Therefore, considering the parameter \(\rho _{12}\) in our study, we improve our knowledge about the ability of a woman to operate in housework. In practice, the nature of the ability, identified by the sign \(\rho _{12}\), can be of two types:

  1. (1)

    if \(\rho _{12} < 0\), the woman is more able in housework sector and less in paid work (or vice versa),

  2. (2)

    if \(\rho _{12} > 0\), the woman is equally able whatever the sector in which she spent her work.
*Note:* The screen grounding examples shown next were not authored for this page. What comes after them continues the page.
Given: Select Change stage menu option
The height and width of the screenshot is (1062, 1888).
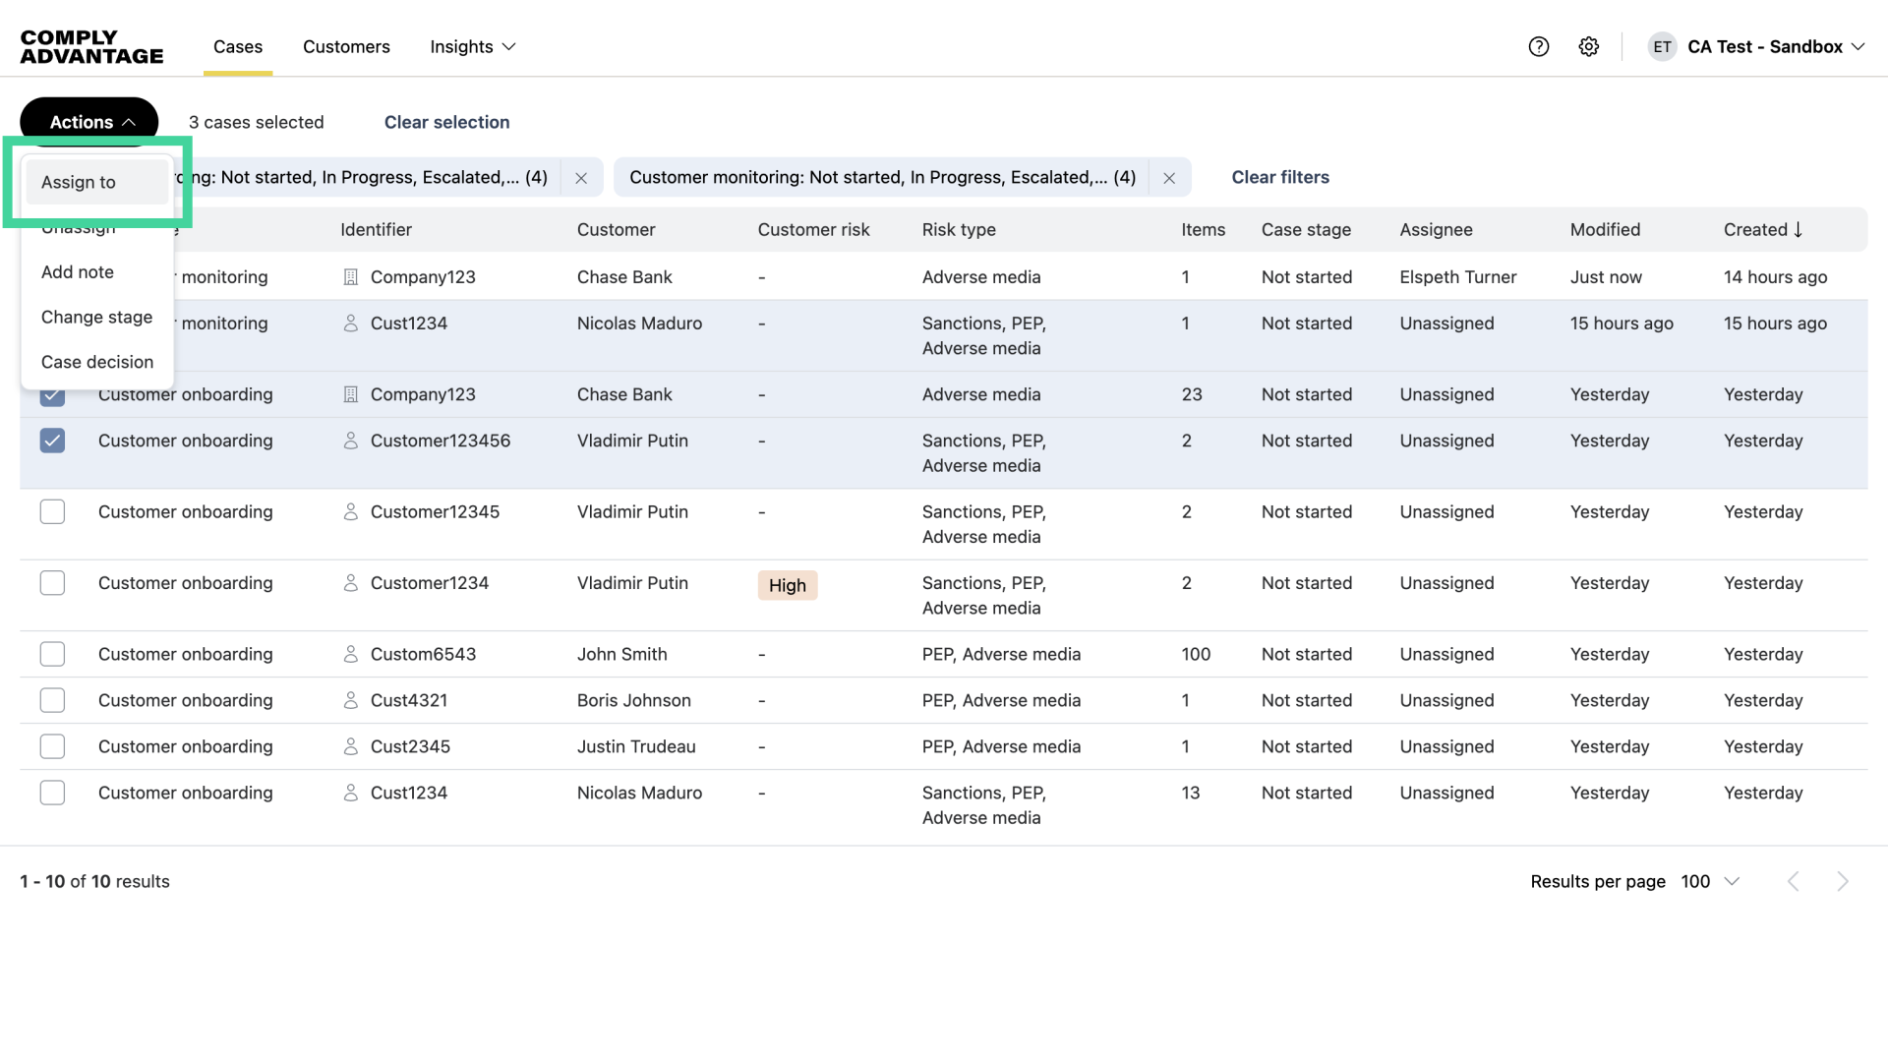Looking at the screenshot, I should [96, 317].
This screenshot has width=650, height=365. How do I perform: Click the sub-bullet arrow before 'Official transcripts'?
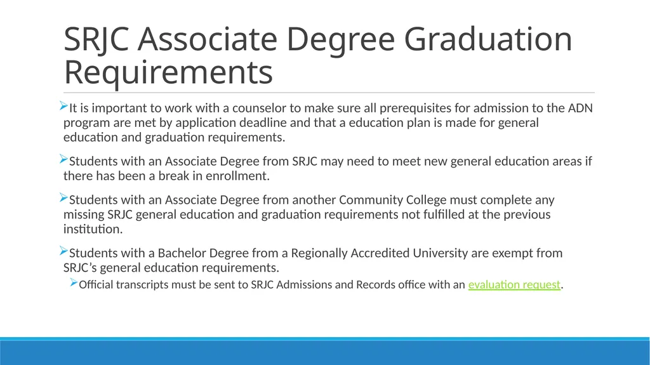[74, 283]
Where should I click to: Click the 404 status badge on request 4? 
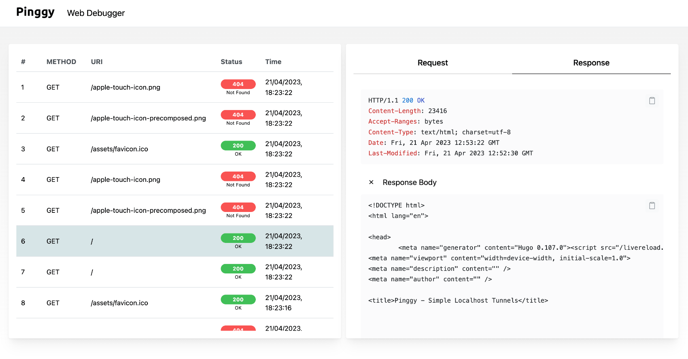[238, 176]
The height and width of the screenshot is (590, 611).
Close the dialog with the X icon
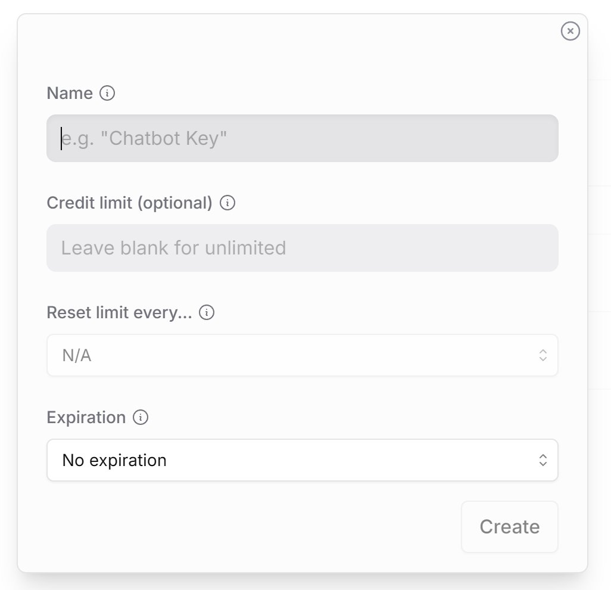[x=570, y=31]
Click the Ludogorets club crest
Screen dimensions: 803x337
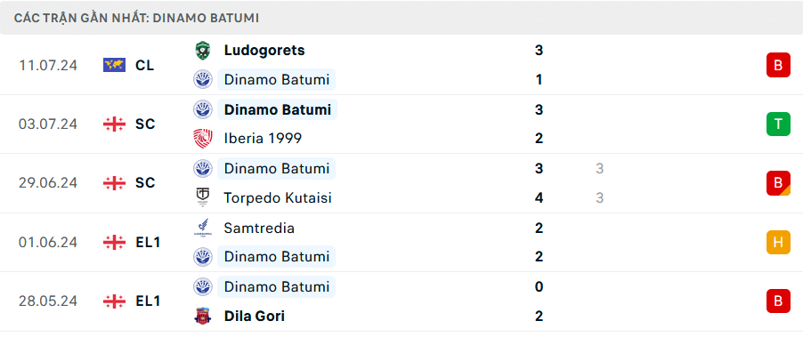(203, 51)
However, the estimation methods adopted so far, such as those in the studies cited above, allow the analyst to obtain only a partial identification and estimation of the across regime correlation.Footnote 5 Differently from previous approaches, the MLCAR estimator here suggested provides a point estimation of \(\rho _{12}\) whose efficiency has been checked by Calzolari and Di Pino (2017) in comparison to that of alternative approaches based on a three-equation model specification.

Calzolari and Di Pino (2017) also checked the robustness of the estimates obtained with the two-equation ML model by simulating the departure from the assumption of normality of the error distribution, showing that negligible bias emerges when the Student-t with 5 degrees of freedom is adopted in the data generating process (still estimating the model under the normality assumption).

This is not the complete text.